When I was born, a copyright lasted just 56 years, applied only to published or registered works, and had to be renewed half way through the term to retain value. Now, every work, published or unpublished is protected for essentially a full lifetime after the author dies. Almost no new works have entered the public domain since the copyright laws were amended in 1976.
This is despite the fact that the vast majority of copyright protected works have significant commercial value for only a relatively short period of time. What percentage of record sales, periodical sales, movie profits, software company profits, or book sales come from works that are still in copyright that were published before 1952? Certainly, there are a handful of enduring classics that do still bring in money, Disney's Mickey Mouse foremost amongt them. But, the lion's share of wealth in copyright based profits come from works created after 2002, not 1952.
Even when old copyrighted works continue to generate profits, for example, regional and community theaters pay royalties on South Pacific every year, the price of the works and the volume of the works sold typically decline greatly over time.
A regime where core intellectual property rights are protected strongly, while collateral intellectual property rights, like the performance right and the derviative works right, are protected much more weakly, if at all, would go a long way towards making our country more of an economic powerhouse and bringing our intellectual property laws more into accord with common sense.
Footnote. Wikipedia explains the current schedule copyright expirations:
Works created in or after 1978 are extended copyright protection for a term defined in 17 U.S.C. § 302. With the passage of the Sonny Bono Copyright Term Extension Act, these works are granted copyright protection for a term ending 70 years after the death of the author. If the work was a work for hire (e.g., those created by a corporation) then copyright persists for 120 years after creation or 95 years after publication, whichever is shorter.
Copyrightable works created before 1978 that had not entered the public domain in 1978 received protection for the 17 U.S.C. § 302 term above with the exception that those copyrights would not expire before 2003. Prior to 1978, works had to be published or registered to receive copyright protection. Upon the effective date of the 1976 Act (January 1, 1978) this requirement was removed and these works received protection despite having not been published or registered. However, Congress intended to provide an incentive for these authors to publish their unpublished works. To provide that incentive these works, if published before 2003, will not have their protection expire until 2048.

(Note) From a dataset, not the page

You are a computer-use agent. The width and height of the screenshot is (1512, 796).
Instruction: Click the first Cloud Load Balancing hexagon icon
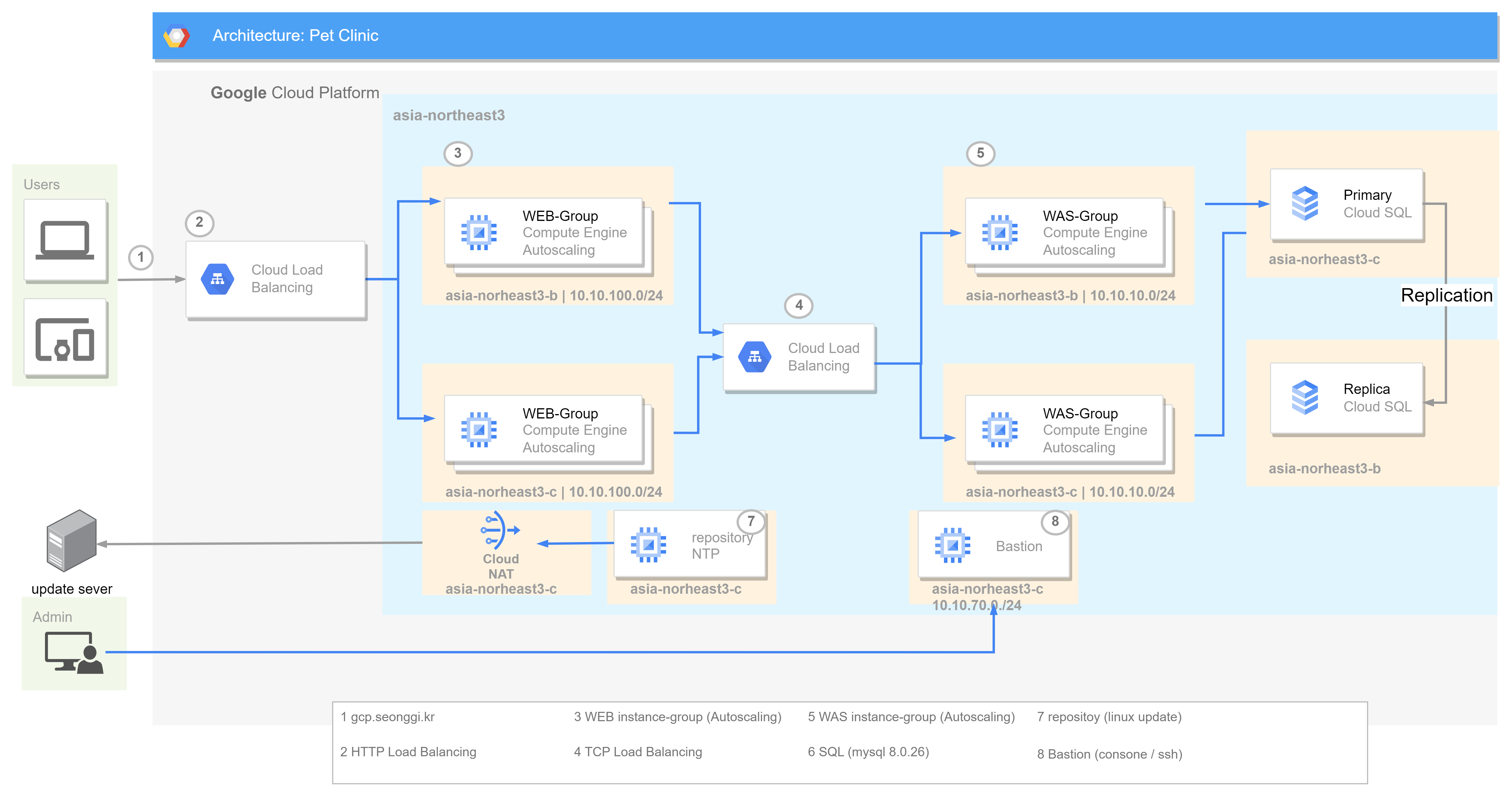pyautogui.click(x=217, y=279)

All copyrightable works published in the United States before 1923 are in the public domain; works created before 1978 but not published until recently may be protected until 2047. For works that received their copyright before 1978, a renewal had to be filed in the work's 28th year with the Library of Congress Copyright Office for its term of protection to be extended. The need for renewal was eliminated in 1992, but works that had already entered the public domain by non-renewal did not regain copyright protection. Therefore, works published before 1964 that were not renewed are in the public domain. No additional copyrights will expire (thus entering the public domain) until at least 2019 due to changes in the applicable laws.
Before 1972, sound recordings were not subject to federal copyright, but copying was nonetheless regulated under various state torts and statutes, some of which had no duration limit. The Sound Recording Amendment of 1972 extended federal copyright to recordings fixed on or after February 15, 1972 (the effective date of the act), and declared that recordings fixed before that date would remain subject to state or common law copyright. The Copyright Act of 1976 maintained this until February 15, 2047, which was subsequently extended by the Sonny Bono Copyright Term Extension Act to the same date in 2067. As a result, no sound recording can reliably be considered in the public domain in the United States before that date, even if the recording was in existence before 1923 and even if it originated in another country where it has entered the public domain.